While we’re on USB Type-C, it’s new so it’s expensive. And there are a lot of bad cables out there, to the degree a Google engineer is posting reviews on Amazon to warn users when something is not certified USB Type-C. The adapters I bought aren’t certified it turns out, and while they charge the battery it’s super slow. It’s more of a “this will make the battery not go lower” kind of thing. It will only charge if you aren’t using your phone.
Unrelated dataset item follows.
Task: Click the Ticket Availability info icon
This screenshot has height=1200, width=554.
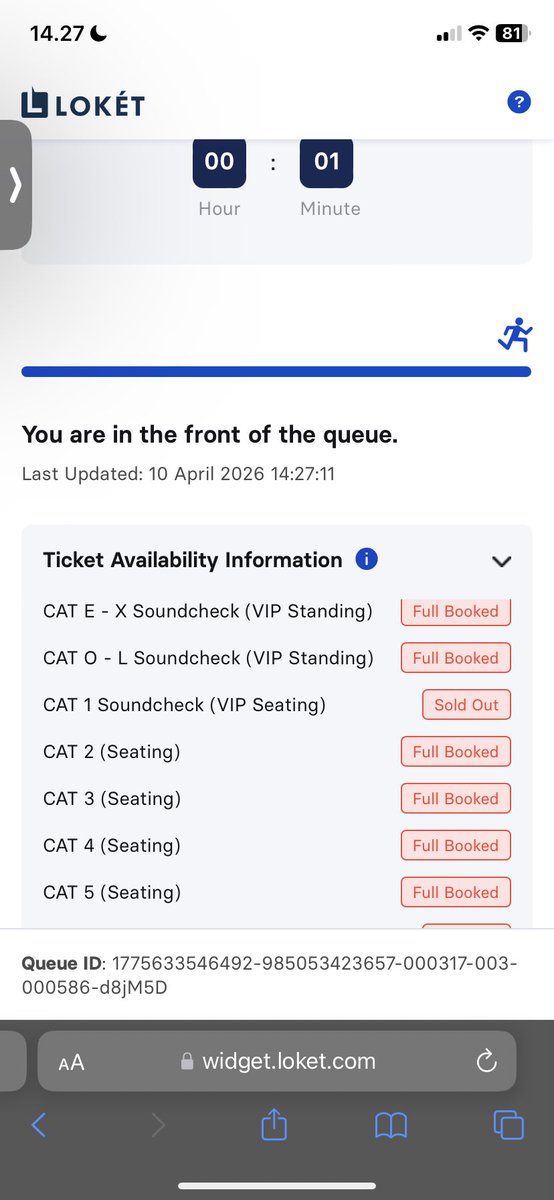Action: [x=367, y=559]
Aside from that, the phone is lightweight and slim. The screen is super sharp (it’s a bit smaller than the iPhone 6+ screen but has the same resolution). The fingerprint reader is one of those things I thought was super gimmicky, but I love it. I haven’t had a chance to properly test the camera, but here are a few shots from around my house.

At the end of the day…

I’m very happy with my Nexus 5X. The biggest compromise to me was that it doesn’t have a removable battery or a Micro-SD slot. I’d take the extra bulk (which is why I’m assuming it doesn’t have these things) to get those features.

Update 11/23: The screen seems very prone to surface scratches, to the degree that I’m ordering a screen protector. It doesn’t impact function, and you can only seem them when the screen is off, but still.